Romania scores low in the Corruption Perception Index released by Trasparency International

With a score of 44 points out of 100, Romania remains in the top three most corrupt countries in the European Union shows Transparency International in the 2020 Corruption Perceptions Index.

Although the scores are similar to those of 2019 for most Member States, for the first time, three countries share the last place in the EU ranking - Romania, Bulgaria and Hungary - with the same score: 44 points out of 100 possible.The Corruption Perceptions Index reflects how independent and business experts perceive corruption in 180 states and territories. The ranking is made by awarding points, from 0 to 100, in which 0 means "very corrupt" and 100 "not at all corrupt".

Persistent corruption weakens the health system and contributes to the regression of democracy, amid the COVID-19 pandemic. The report shows that there is a direct link between the place in the Corruption Perceptions Index and how a country can cope with the challenges posed by the COVID-19 pandemic: States that score well invest more in health care able to provide health care and less likely to violate democratic and institutional rules or the rule of law.

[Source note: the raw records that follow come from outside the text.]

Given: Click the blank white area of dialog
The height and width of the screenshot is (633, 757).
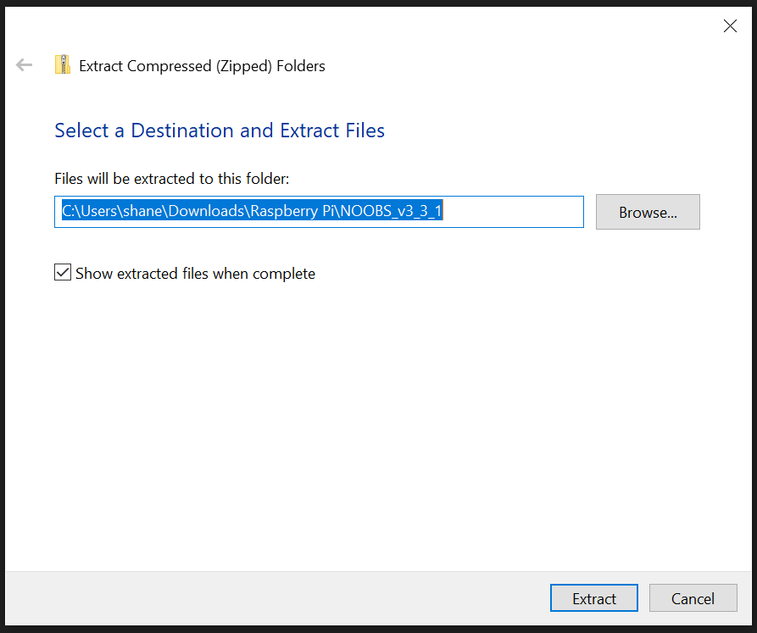Looking at the screenshot, I should click(x=381, y=424).
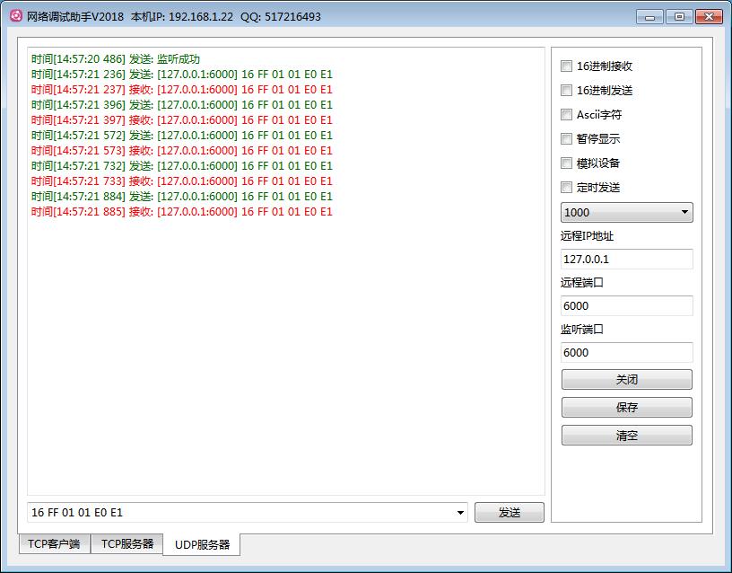Check the Ascii字符 option
Screen dimensions: 732x573
(566, 114)
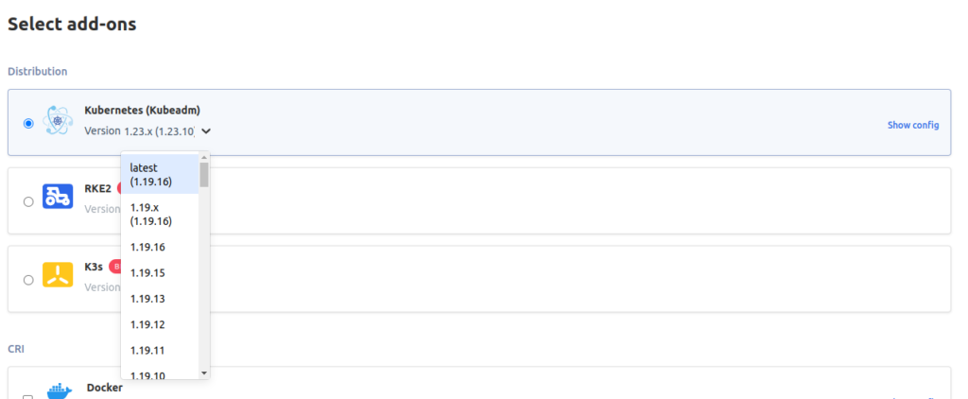Pick version 1.19.15 in the list
Screen dimensions: 968x399
[x=160, y=273]
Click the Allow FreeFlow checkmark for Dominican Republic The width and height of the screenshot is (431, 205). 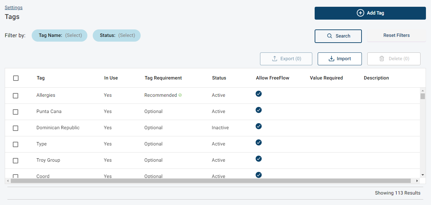[259, 126]
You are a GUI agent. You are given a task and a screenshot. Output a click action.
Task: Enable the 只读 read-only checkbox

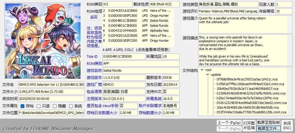(39, 106)
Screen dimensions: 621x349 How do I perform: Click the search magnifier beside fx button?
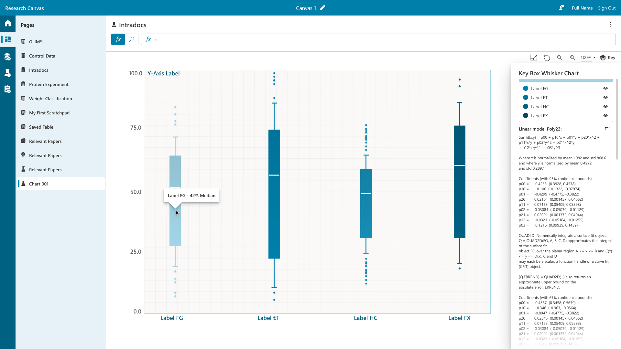tap(132, 39)
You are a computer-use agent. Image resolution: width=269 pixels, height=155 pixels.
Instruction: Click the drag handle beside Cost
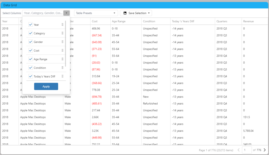tap(63, 50)
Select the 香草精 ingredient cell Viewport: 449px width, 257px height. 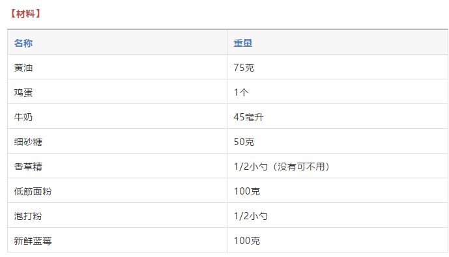pos(117,166)
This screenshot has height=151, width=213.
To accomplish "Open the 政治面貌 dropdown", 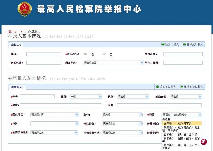I will click(186, 97).
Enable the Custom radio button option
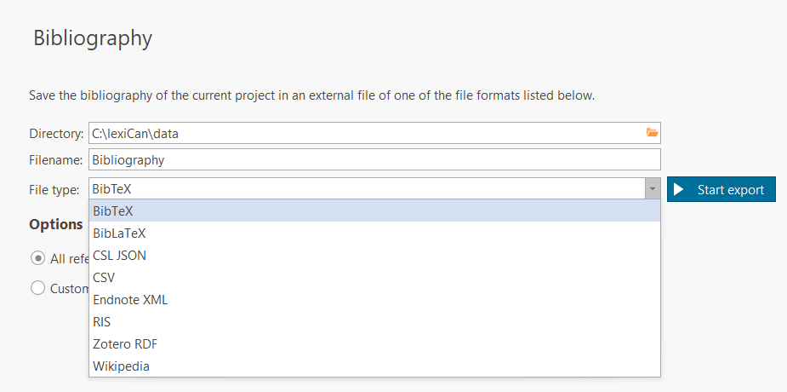Viewport: 787px width, 392px height. [x=37, y=288]
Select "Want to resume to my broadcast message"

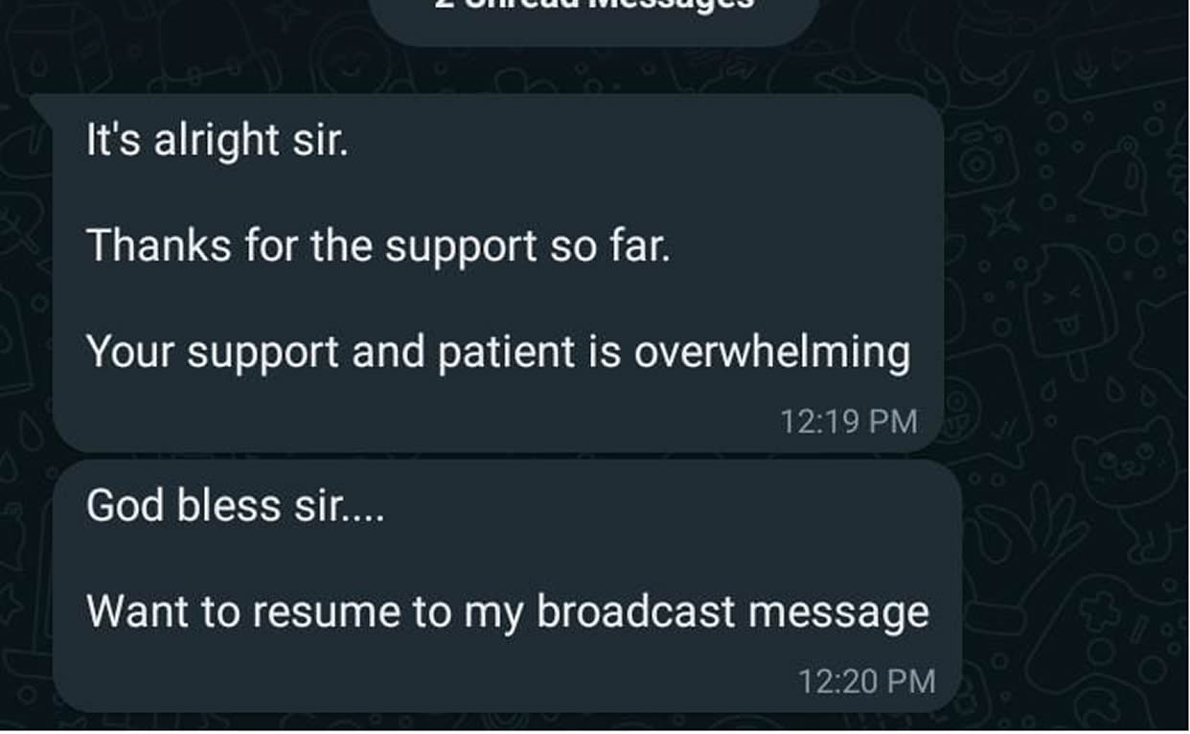[508, 612]
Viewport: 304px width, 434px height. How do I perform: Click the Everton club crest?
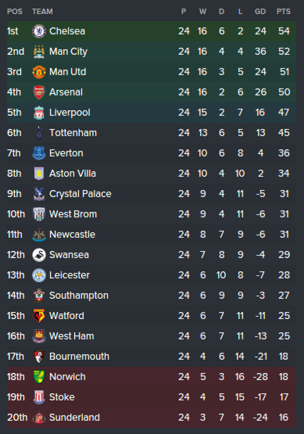[39, 153]
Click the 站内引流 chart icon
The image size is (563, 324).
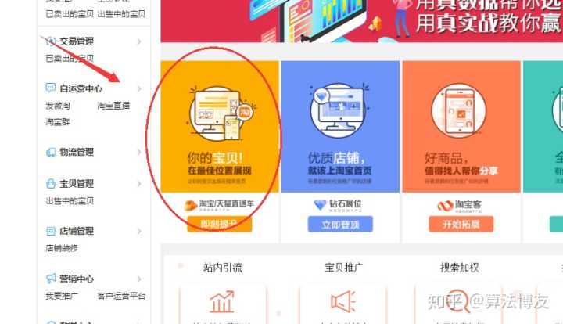[x=222, y=302]
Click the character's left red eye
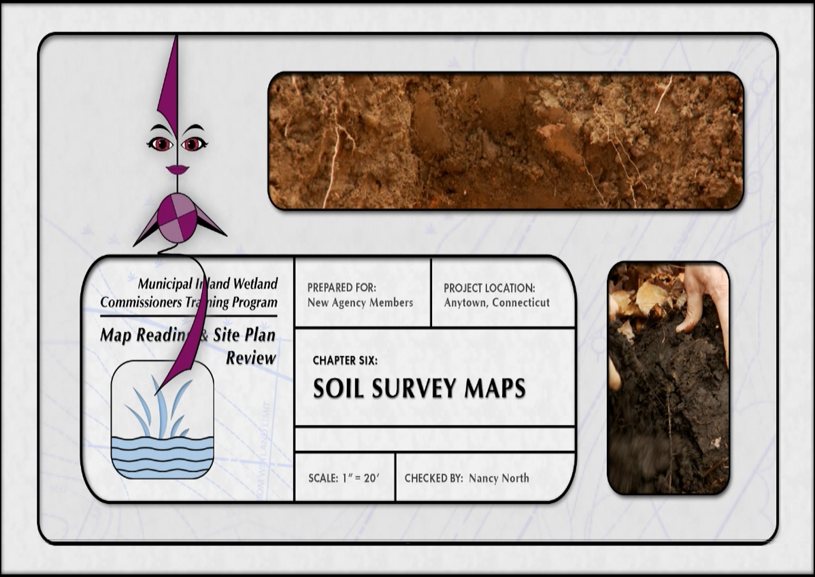Viewport: 815px width, 577px height. pos(160,144)
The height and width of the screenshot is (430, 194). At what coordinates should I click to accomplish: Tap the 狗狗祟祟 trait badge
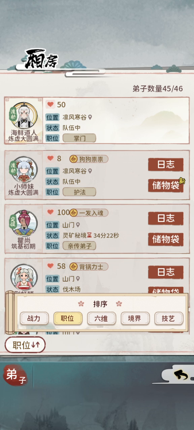point(89,159)
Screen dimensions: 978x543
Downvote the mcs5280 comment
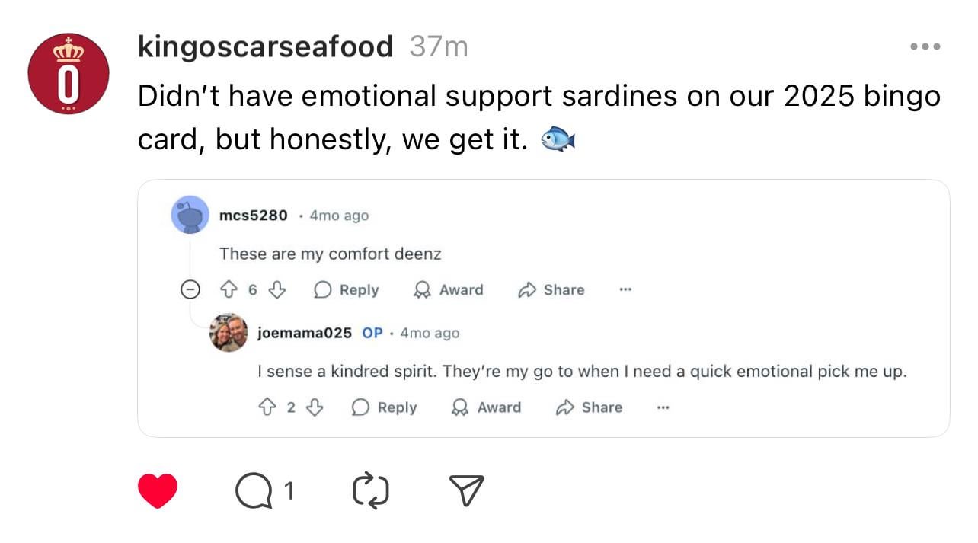(279, 289)
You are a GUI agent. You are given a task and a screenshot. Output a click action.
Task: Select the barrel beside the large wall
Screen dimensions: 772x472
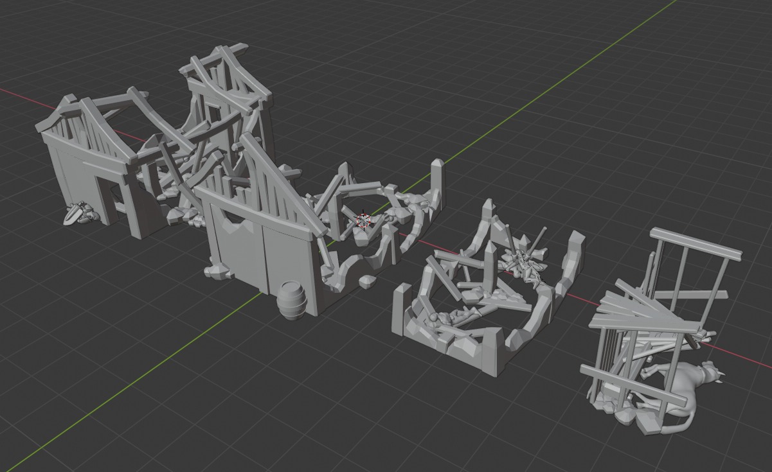[x=294, y=301]
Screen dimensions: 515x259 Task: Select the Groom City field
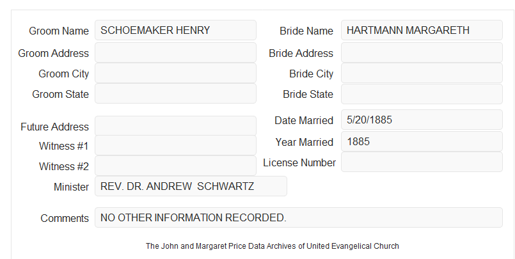tap(175, 73)
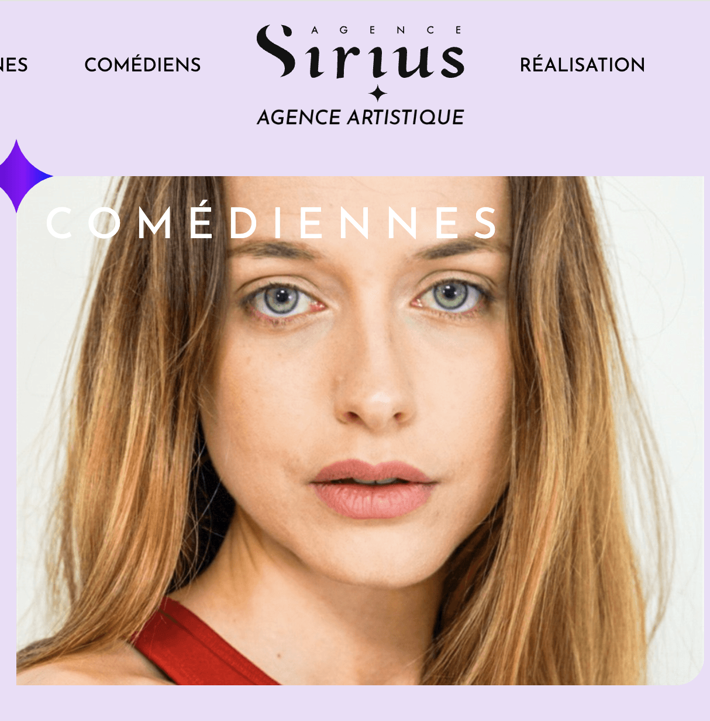The height and width of the screenshot is (721, 710).
Task: Click the woman's lips in the portrait
Action: 373,489
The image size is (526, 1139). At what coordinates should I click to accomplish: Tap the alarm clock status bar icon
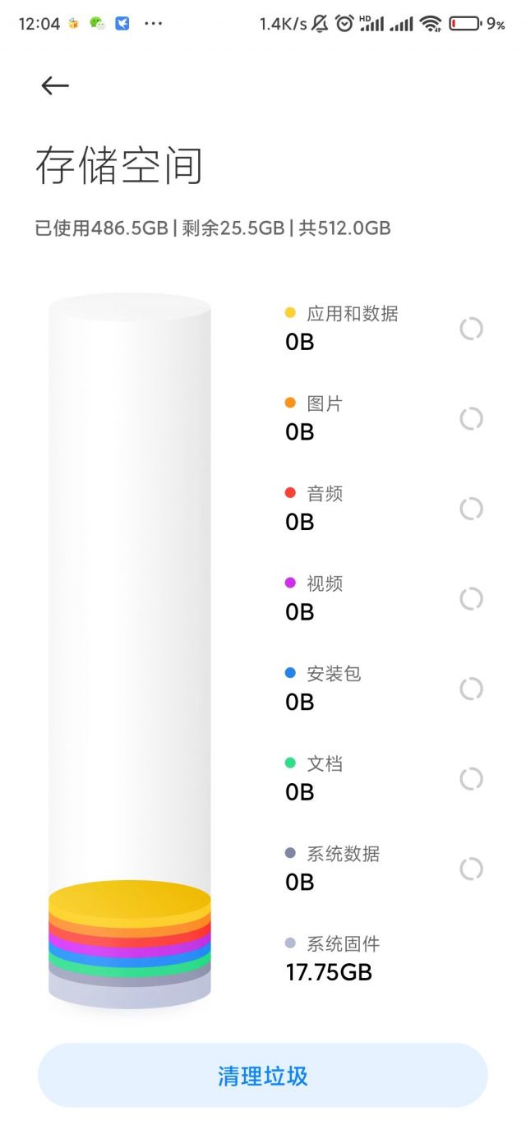(x=345, y=25)
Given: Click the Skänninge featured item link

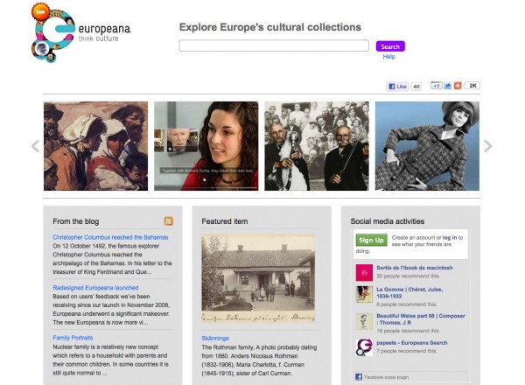Looking at the screenshot, I should pyautogui.click(x=215, y=338).
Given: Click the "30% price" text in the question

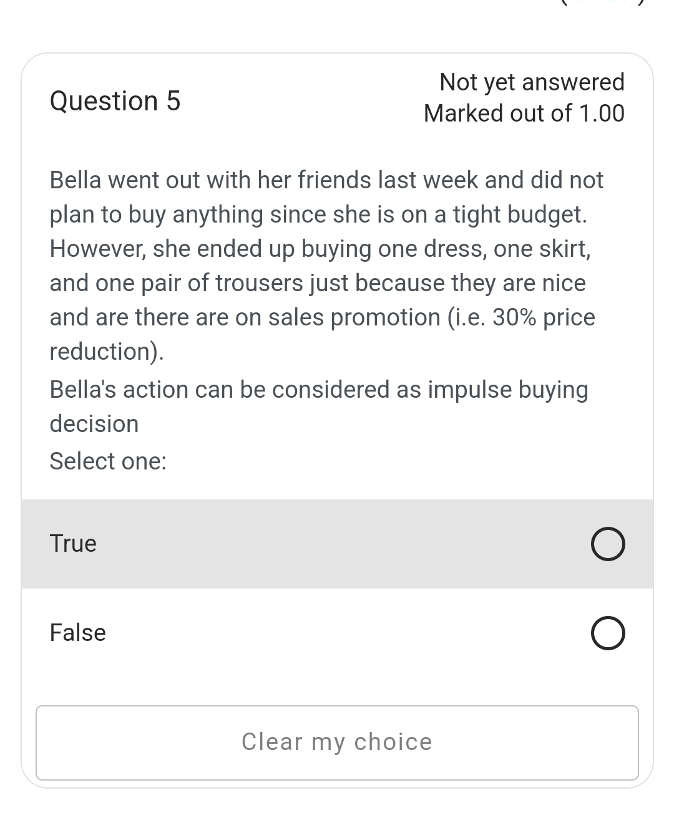Looking at the screenshot, I should click(x=544, y=317).
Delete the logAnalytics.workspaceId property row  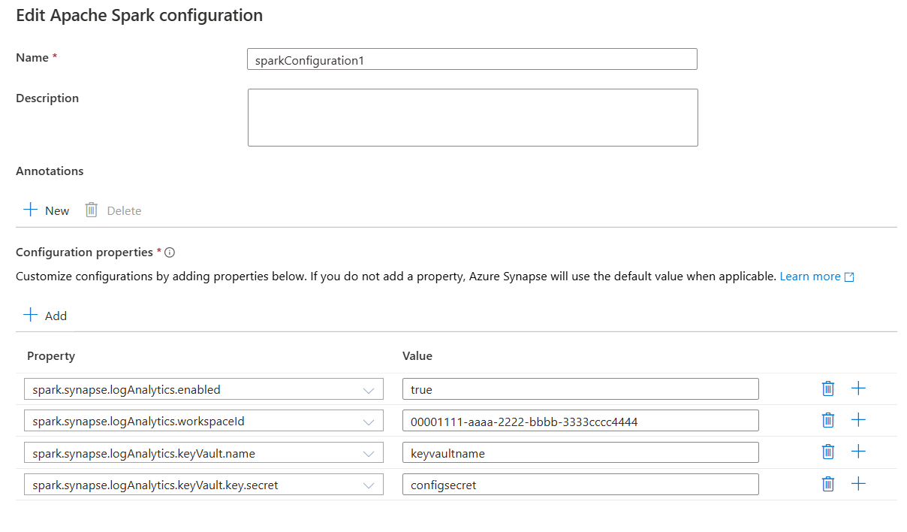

The perception of corruption in the public system and business environment in Romania remains unchanged compared to 2019, as in the case of Hungary, while Bulgaria has one point more than the previous year. In fact, our country has the same score as in 2012, which shows that the measures taken in almost 10 years have not been constant and have failed to change the perception that independent experts and the business environment have about corruption in Romania.

Lack of transparency in public procurement, underfunding of the medical system, lack of consistent measures to digitize administrative processes are constant problems at the national level that have intensified in the context of the COVID-19 pandemic. The Court of Auditors' report on procurement to combat the pandemic showed serious shortcomings in both local and central government.

Corrupt practices in companies, which at the declarative level assume integrity policies, have been likely to affect the credibility of the business environment, and image beautification campaigns have had the effect of reducing public vigilance.

Romanian society has significantly lost its composure in sanctioning corruption and lack of integrity as a general scourge and has manifested itself rather sequentially, shows the TI report.